● EXERCISE
For each line below that contains the word "dimensions", return that line.

__________________________________________________

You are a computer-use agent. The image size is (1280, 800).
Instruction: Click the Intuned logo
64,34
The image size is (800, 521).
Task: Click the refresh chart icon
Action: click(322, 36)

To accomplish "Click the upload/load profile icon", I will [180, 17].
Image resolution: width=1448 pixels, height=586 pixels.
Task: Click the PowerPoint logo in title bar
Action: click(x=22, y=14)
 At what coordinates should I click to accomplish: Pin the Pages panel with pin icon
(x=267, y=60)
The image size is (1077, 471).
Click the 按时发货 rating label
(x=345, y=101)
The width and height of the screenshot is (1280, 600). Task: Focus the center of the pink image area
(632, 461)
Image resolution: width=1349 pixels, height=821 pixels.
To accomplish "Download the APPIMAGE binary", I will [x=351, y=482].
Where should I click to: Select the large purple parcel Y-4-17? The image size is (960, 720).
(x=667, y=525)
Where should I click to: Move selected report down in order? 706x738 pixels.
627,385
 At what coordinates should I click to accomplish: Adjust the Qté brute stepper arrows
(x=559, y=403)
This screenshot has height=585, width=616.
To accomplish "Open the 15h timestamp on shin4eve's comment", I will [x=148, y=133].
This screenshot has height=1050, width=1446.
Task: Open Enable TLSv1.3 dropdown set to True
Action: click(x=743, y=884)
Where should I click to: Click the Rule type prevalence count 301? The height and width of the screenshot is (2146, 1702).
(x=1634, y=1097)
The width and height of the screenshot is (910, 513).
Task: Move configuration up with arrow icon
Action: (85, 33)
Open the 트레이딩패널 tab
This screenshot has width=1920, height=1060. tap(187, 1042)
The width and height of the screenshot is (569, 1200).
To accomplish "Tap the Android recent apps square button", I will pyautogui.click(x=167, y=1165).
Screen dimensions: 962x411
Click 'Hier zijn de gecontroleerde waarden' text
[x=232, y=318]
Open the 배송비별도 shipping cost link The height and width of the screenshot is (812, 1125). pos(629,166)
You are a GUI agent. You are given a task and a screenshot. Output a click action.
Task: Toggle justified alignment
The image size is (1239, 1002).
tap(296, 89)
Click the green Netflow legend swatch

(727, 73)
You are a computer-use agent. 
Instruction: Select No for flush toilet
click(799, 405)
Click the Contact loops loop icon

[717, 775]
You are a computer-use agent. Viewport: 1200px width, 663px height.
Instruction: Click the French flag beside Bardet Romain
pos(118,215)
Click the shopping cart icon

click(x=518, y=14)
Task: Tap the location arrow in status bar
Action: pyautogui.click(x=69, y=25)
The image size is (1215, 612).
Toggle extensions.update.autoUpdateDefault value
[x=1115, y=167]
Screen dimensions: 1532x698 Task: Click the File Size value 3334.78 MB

__________________________________________________

● RESPONSE TO THE EXERCISE
Screen dimensions: 962x411
Screen dimensions: 1532x698 Task: Click the File Size value 3334.78 MB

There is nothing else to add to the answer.